The desperate miners mobilized a makeshift army of more than 10,000 workers from around the country, haphazardly armed but willing and able to shoot it out with the forces arrayed against them, who used machine guns and bombs dropped by private aircraft. Many of the working-class American men on the miners’ side of the fight had received their weapons training in the Great War.
“Rednecks” was the nickname the workers were given — not for sunburn in the fields, but for the red bandanas they wore to recognize each other in the wooded thickets that covered the mountain’s slopes. Despite the contemporary use of the term, the miners were anything but racist: The force was about 20 percent African Americans, some the children of formerly enslaved people, and one-third were European immigrants.
Brown said in an interview with me that the genesis for “Rednecks” was the 2017 “Unite the Right” demonstration by white nationalists in Charlottesville. Watching scenes of the march, Brown was particularly struck by conflicting images of the term “rednecks.” Some racists were waving the Confederate flag, while history-minded, progressive counter-demonstrators wore red bandanas in solidarity with the Blair Mountain miners.
“How did the meaning of the word change so much in a hundred years?” Brown wondered, from progressive miners to racists.
The 1921 battle took place in a period of global instability, in the shadows of Russia’s Bolshevik Revolution, Germany’s Spartacists uprising and other European leftist movements. Class war was seen as a prelude to, if not a prerequisite for, its handmaiden, revolution. As Chairman Mao later observed, “A revolution is an insurrection, an act of violence by which one class overthrows another.”
This country was on edge. Two years earlier, in 1919, Charlotte, N.C., police shot and killed five unarmed striking streetcar drivers who were marching peacefully. Fourteen others were hospitalized. None of the officers, including the police chief, was ever tried.
At one point, when it looked like the West Virginia strikers might be winning their battle, some believed that class war might catch fire in this country. So President Warren G. Harding declared martial law and dispatched infantry regiments and the nascent U.S. Army Air Corps to crush the strikers, which they did.

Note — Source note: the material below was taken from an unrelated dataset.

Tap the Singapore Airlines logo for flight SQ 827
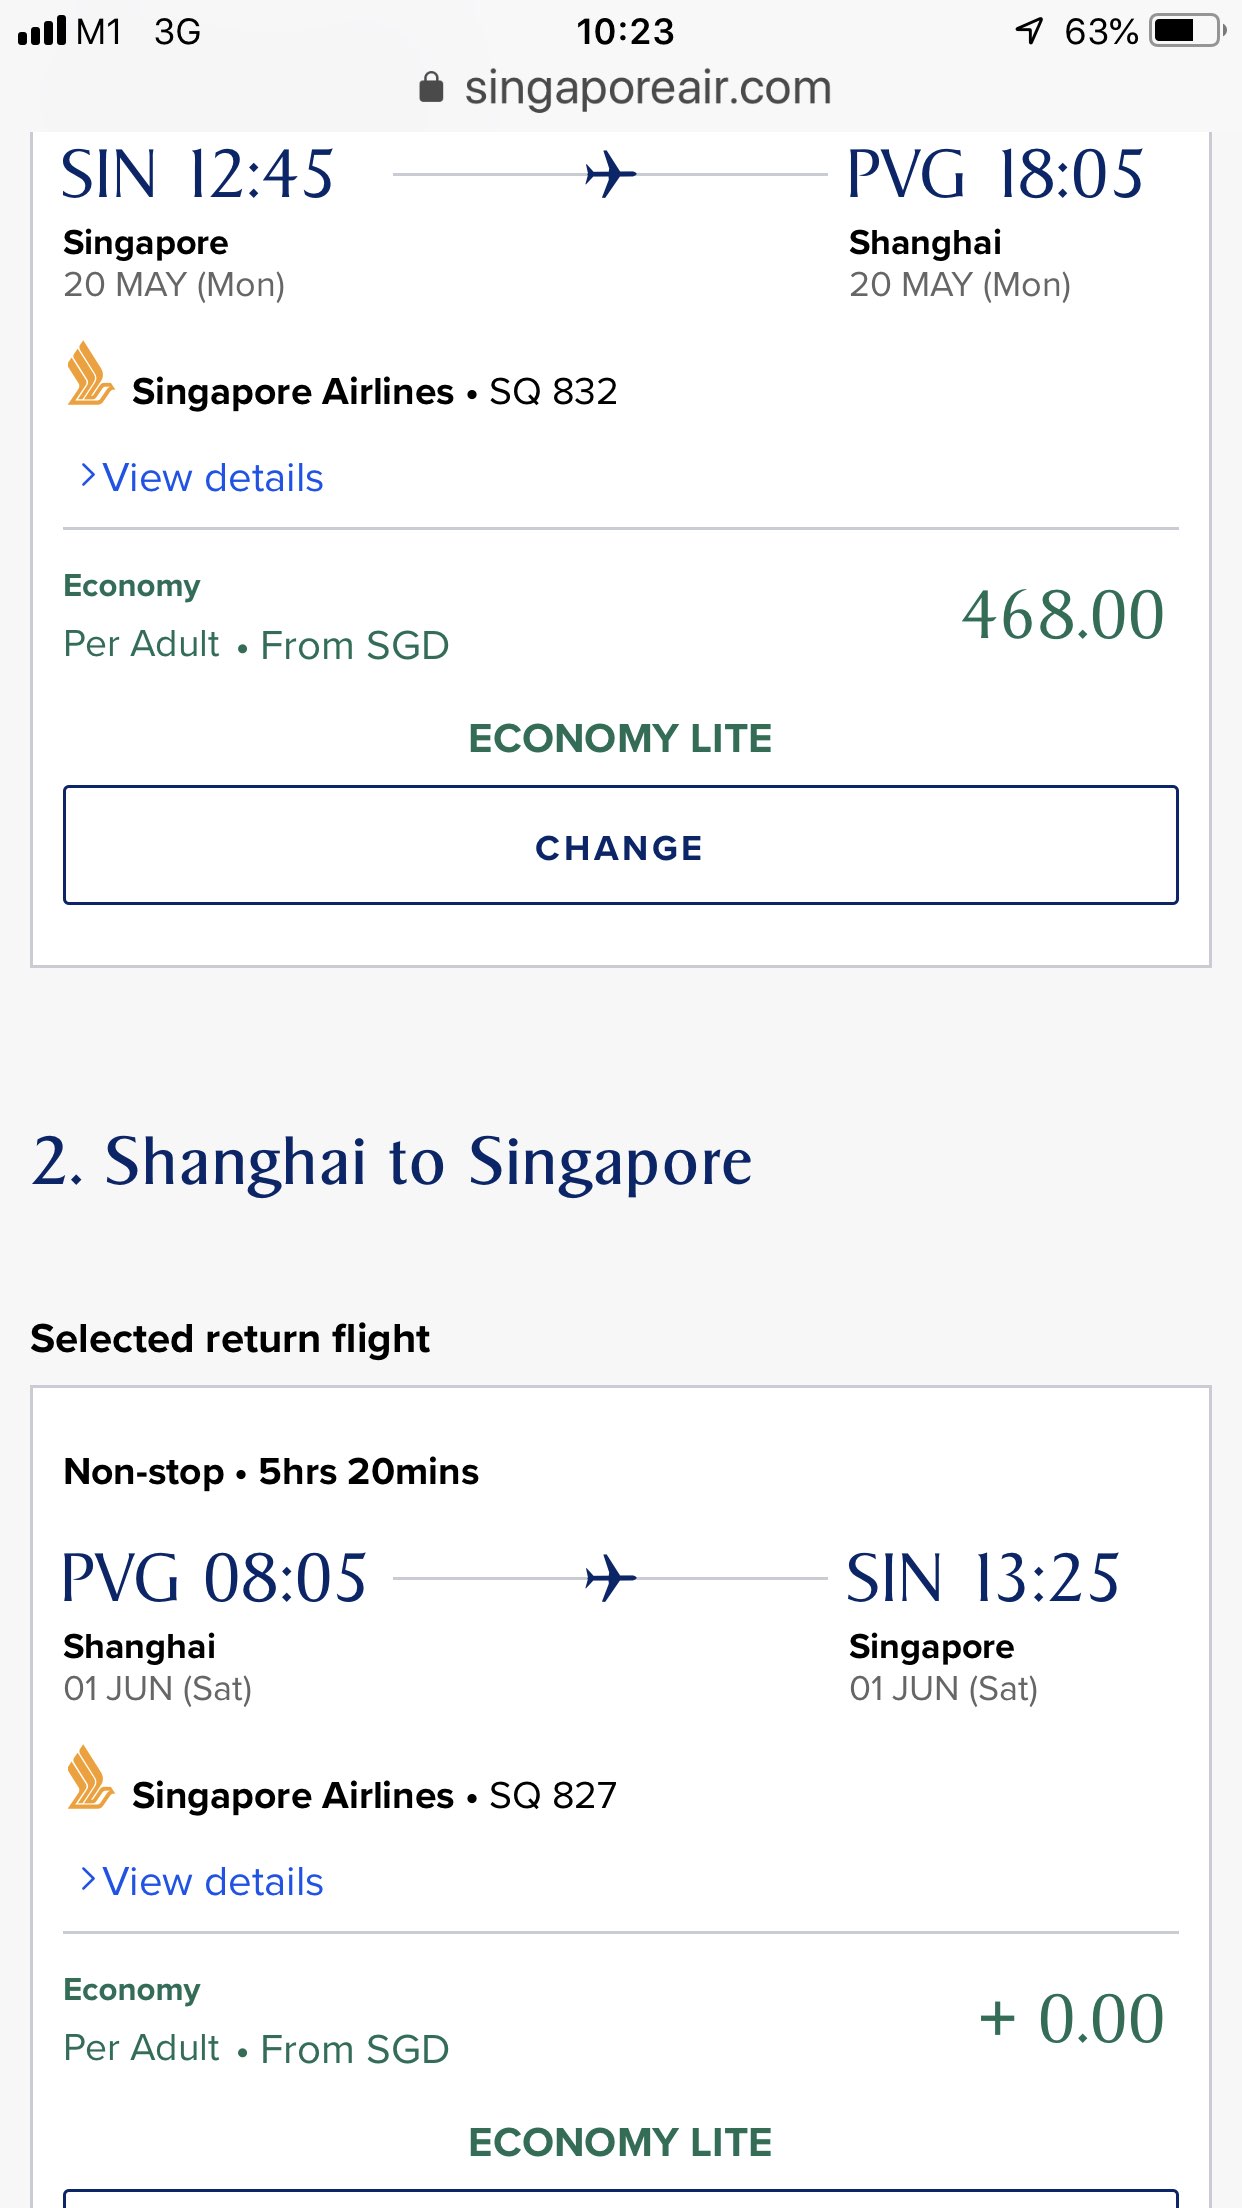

Why did episodes of class war like Blair Mountain not spread?
“The powers that be have just been very successful in quelling these things,” Brown told me.
Thus, it took decades to rebuild the union, but peacefully, and through the electoral process. It was only in the 1930s, with the advent of the pro-labor New Deal, that the United Mine Workers were able to unionize the counties around Blair Mountain.
“The battle lost on Blair Mountain had been won in Washington,” Brown writes in the novel’s concluding author’s note. “Thug rule in Appalachia was a dead beast walking, doomed. And yet the thunder of the battle can still be heard today … If you stand still and listen, truly listen, you can hear it echoing in our streets and valleys, here and abroad.”
Mark I. Pinsky is a journalist and the author of seven nonfiction books, including “A Jew Among the Evangelicals: A Guide for the Perplexed.”